## EXERCISE PROMPT
Convert every line of the material below into a numbered list, leaving out the blank lines.

(Item coordinate data)
○ ○ ○
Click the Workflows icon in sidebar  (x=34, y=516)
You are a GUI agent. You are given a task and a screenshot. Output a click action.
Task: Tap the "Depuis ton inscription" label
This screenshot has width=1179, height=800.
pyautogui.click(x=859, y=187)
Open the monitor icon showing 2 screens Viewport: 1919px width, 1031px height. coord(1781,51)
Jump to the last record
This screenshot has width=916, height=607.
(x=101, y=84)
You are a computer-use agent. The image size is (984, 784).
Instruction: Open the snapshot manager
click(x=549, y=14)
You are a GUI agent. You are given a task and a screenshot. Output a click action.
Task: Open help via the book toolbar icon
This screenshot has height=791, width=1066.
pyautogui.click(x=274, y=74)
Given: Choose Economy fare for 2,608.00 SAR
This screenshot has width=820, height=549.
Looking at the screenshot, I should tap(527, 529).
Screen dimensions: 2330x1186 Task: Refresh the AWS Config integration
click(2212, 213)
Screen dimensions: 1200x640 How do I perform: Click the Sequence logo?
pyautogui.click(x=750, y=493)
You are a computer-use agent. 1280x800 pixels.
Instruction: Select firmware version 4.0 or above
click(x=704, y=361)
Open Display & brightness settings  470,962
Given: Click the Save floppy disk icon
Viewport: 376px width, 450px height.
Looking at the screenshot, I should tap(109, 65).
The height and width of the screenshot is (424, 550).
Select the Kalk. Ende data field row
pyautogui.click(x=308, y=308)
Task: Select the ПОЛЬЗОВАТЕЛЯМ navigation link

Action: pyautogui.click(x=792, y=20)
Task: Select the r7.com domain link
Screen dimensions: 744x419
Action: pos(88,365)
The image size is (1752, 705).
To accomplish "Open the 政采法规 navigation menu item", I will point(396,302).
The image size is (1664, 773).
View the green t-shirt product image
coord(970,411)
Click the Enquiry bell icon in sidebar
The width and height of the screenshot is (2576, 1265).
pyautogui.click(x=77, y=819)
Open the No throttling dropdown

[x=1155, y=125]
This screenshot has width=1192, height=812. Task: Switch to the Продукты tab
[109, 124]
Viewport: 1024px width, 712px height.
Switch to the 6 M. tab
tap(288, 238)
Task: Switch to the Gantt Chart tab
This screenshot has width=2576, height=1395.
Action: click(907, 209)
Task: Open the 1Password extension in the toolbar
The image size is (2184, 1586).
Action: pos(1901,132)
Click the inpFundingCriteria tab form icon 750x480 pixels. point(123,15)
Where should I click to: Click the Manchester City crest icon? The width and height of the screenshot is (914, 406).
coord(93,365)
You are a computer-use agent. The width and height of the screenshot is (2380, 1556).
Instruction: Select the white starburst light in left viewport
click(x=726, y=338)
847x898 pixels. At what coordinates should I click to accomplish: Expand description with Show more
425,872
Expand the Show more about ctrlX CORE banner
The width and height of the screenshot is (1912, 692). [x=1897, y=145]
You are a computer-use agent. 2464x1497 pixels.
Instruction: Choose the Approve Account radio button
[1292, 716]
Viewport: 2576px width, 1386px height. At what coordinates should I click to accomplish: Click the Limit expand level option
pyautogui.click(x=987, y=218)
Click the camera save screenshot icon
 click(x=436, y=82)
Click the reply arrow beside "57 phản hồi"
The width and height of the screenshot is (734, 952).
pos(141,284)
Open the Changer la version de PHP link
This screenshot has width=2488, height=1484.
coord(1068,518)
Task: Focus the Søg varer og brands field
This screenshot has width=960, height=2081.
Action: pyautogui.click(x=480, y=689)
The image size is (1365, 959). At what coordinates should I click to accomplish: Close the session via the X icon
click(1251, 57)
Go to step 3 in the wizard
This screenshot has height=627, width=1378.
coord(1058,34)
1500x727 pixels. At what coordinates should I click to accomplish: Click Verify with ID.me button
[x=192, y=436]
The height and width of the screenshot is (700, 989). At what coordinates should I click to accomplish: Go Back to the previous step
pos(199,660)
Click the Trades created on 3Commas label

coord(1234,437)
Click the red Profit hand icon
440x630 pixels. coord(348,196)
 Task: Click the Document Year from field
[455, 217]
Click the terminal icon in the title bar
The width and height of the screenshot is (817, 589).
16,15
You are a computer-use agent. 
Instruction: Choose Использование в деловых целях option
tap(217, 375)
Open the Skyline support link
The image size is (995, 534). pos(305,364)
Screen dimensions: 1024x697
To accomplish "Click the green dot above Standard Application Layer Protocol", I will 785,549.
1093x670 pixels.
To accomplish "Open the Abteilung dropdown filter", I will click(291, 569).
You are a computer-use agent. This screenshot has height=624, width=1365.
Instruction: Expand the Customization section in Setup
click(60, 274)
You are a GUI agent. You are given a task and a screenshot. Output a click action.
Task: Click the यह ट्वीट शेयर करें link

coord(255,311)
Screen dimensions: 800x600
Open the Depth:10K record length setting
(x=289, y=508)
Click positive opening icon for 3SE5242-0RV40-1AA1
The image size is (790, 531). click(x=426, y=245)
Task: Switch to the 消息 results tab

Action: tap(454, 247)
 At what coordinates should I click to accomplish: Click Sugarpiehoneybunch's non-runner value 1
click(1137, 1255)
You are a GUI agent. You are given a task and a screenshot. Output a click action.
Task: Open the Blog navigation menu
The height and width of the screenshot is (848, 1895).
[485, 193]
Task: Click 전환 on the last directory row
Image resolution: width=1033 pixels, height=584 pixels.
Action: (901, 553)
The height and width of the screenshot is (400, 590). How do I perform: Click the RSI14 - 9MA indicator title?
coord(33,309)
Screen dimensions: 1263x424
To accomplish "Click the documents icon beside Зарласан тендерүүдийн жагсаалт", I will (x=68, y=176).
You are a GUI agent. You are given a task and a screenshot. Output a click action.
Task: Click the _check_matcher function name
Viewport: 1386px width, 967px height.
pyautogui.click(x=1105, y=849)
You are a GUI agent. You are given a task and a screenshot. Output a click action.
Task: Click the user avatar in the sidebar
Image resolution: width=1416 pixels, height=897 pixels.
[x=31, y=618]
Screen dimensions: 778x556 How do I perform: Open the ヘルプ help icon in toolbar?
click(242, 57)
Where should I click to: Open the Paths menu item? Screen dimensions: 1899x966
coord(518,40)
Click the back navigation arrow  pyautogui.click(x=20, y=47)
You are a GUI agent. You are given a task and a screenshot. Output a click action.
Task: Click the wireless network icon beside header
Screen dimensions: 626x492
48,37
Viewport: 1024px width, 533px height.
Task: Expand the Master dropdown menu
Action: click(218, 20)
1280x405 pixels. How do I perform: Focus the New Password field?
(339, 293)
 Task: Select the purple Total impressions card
○ ○ ○
## EXERCISE SOLUTION
1. Click the Workflows icon in sidebar  (x=34, y=516)
2. You are a GUI agent. You are given a task and a screenshot. Output a click action.
3. Task: Tap the "Depuis ton inscription" label
4. This screenshot has width=1179, height=800.
5. pyautogui.click(x=859, y=187)
6. Open the monitor icon showing 2 screens Viewport: 1919px width, 1031px height. coord(1781,51)
7. Jump to the last record
8. This screenshot has width=916, height=607.
9. (x=101, y=84)
10. You are a computer-use agent. The image size is (984, 784).
11. Instruction: Open the snapshot manager
12. click(x=549, y=14)
13. You are a GUI agent. You are given a task and a screenshot. Output a click action.
14. Task: Open help via the book toolbar icon
15. This screenshot has height=791, width=1066.
16. pyautogui.click(x=274, y=74)
17. Given: Choose Economy fare for 2,608.00 SAR
18. This screenshot has width=820, height=549.
19. Looking at the screenshot, I should tap(527, 529).
20. Screen dimensions: 2330x1186 Task: Refresh the AWS Config integration
21. click(2212, 213)
22. Screen dimensions: 1200x640 How do I perform: Click the Sequence logo?
23. pyautogui.click(x=750, y=493)
24. You are a computer-use agent. 1280x800 pixels.
25. Instruction: Select firmware version 4.0 or above
26. click(x=704, y=361)
27. Open Display & brightness settings  470,962
28. Given: Click the Save floppy disk icon
29. Viewport: 376px width, 450px height.
30. Looking at the screenshot, I should tap(109, 65).
31. The height and width of the screenshot is (424, 550).
32. Select the Kalk. Ende data field row
33. pyautogui.click(x=308, y=308)
34. Task: Select the ПОЛЬЗОВАТЕЛЯМ navigation link
35. Action: pyautogui.click(x=792, y=20)
36. Task: Select the r7.com domain link
37. Screen dimensions: 744x419
38. Action: pos(88,365)
39. The image size is (1752, 705).
40. To accomplish "Open the 政采法规 navigation menu item", I will point(396,302).
41. The image size is (1664, 773).
42. View the green t-shirt product image
43. coord(970,411)
44. Click the Enquiry bell icon in sidebar
45. The width and height of the screenshot is (2576, 1265).
46. pyautogui.click(x=77, y=819)
47. Open the No throttling dropdown
48. [x=1155, y=125]
49. This screenshot has width=1192, height=812. Task: Switch to the Продукты tab
50. [109, 124]
51. Viewport: 1024px width, 712px height.
52. Switch to the 6 M. tab
53. tap(288, 238)
54. Task: Switch to the Gantt Chart tab
55. This screenshot has width=2576, height=1395.
56. Action: click(907, 209)
57. Task: Open the 1Password extension in the toolbar
58. The image size is (2184, 1586).
59. Action: pos(1901,132)
60. Click the inpFundingCriteria tab form icon 750x480 pixels. point(123,15)
61. Where should I click to: Click the Manchester City crest icon? The width and height of the screenshot is (914, 406).
62. coord(93,365)
63. You are a computer-use agent. The width and height of the screenshot is (2380, 1556).
64. Instruction: Select the white starburst light in left viewport
65. click(x=726, y=338)
66. 847x898 pixels. At what coordinates should I click to accomplish: Expand description with Show more
67. 425,872
68. Expand the Show more about ctrlX CORE banner
69. The width and height of the screenshot is (1912, 692). [x=1897, y=145]
70. You are a computer-use agent. 2464x1497 pixels.
71. Instruction: Choose the Approve Account radio button
72. [1292, 716]
73. Viewport: 2576px width, 1386px height. At what coordinates should I click to accomplish: Click the Limit expand level option
74. pyautogui.click(x=987, y=218)
75. Click the camera save screenshot icon
76.  click(x=436, y=82)
77. Click the reply arrow beside "57 phản hồi"
78. The width and height of the screenshot is (734, 952).
79. pos(141,284)
80. Open the Changer la version de PHP link
81. This screenshot has width=2488, height=1484.
82. coord(1068,518)
83. Task: Focus the Søg varer og brands field
84. This screenshot has width=960, height=2081.
85. Action: pyautogui.click(x=480, y=689)
86. The image size is (1365, 959). At what coordinates should I click to accomplish: Close the session via the X icon
87. click(1251, 57)
88. Go to step 3 in the wizard
89. This screenshot has height=627, width=1378.
90. coord(1058,34)
91. 1500x727 pixels. At what coordinates should I click to accomplish: Click Verify with ID.me button
92. [x=192, y=436]
93. The height and width of the screenshot is (700, 989). At what coordinates should I click to accomplish: Go Back to the previous step
94. pos(199,660)
95. Click the Trades created on 3Commas label
96. coord(1234,437)
97. Click the red Profit hand icon
98. 440x630 pixels. coord(348,196)
99.  Task: Click the Document Year from field
100. [455, 217]
101. Click the terminal icon in the title bar
102. The width and height of the screenshot is (817, 589).
103. 16,15
104. You are a computer-use agent. 
105. Instruction: Choose Использование в деловых целях option
106. tap(217, 375)
107. Open the Skyline support link
108. The image size is (995, 534). pos(305,364)
109. Screen dimensions: 1024x697
110. To accomplish "Click the green dot above Standard Application Layer Protocol", I will 785,549.
111. 1093x670 pixels.
112. To accomplish "Open the Abteilung dropdown filter", I will click(291, 569).
113. You are a computer-use agent. This screenshot has height=624, width=1365.
114. Instruction: Expand the Customization section in Setup
115. click(60, 274)
116. You are a GUI agent. You are given a task and a screenshot. Output a click action.
117. Task: Click the यह ट्वीट शेयर करें link
118. coord(255,311)
119. Screen dimensions: 800x600
120. Open the Depth:10K record length setting
121. (x=289, y=508)
122. Click positive opening icon for 3SE5242-0RV40-1AA1
123. The image size is (790, 531). click(x=426, y=245)
124. Task: Switch to the 消息 results tab
125. Action: tap(454, 247)
126.  At what coordinates should I click to accomplish: Click Sugarpiehoneybunch's non-runner value 1
127. click(1137, 1255)
128. You are a GUI agent. You are given a task and a screenshot. Output a click action.
129. Task: Open the Blog navigation menu
130. The height and width of the screenshot is (848, 1895).
131. [485, 193]
132. Task: Click 전환 on the last directory row
133. Image resolution: width=1033 pixels, height=584 pixels.
134. Action: (901, 553)
135. The height and width of the screenshot is (400, 590). How do I perform: Click the RSI14 - 9MA indicator title?
136. coord(33,309)
137. Screen dimensions: 1263x424
138. To accomplish "Click the documents icon beside Зарласан тендерүүдийн жагсаалт", I will (x=68, y=176).
139. You are a GUI agent. You are given a task and a screenshot. Output a click action.
140. Task: Click the _check_matcher function name
141. Viewport: 1386px width, 967px height.
142. pyautogui.click(x=1105, y=849)
143. You are a GUI agent. You are given a task and a screenshot. Output a click action.
144. Task: Click the user avatar in the sidebar
145. Image resolution: width=1416 pixels, height=897 pixels.
146. [x=31, y=618]
147. Screen dimensions: 778x556 How do I perform: Open the ヘルプ help icon in toolbar?
148. click(242, 57)
149. Where should I click to: Open the Paths menu item? Screen dimensions: 1899x966
150. coord(518,40)
151. Click the back navigation arrow  pyautogui.click(x=20, y=47)
152. You are a GUI agent. You are given a task and a screenshot. Output a click action.
153. Task: Click the wireless network icon beside header
154. Screen dimensions: 626x492
155. 48,37
156. Viewport: 1024px width, 533px height.
157. Task: Expand the Master dropdown menu
158. Action: click(218, 20)
159. 1280x405 pixels. How do I perform: Focus the New Password field?
160. (339, 293)
161.  Task: Select the purple Total impressions card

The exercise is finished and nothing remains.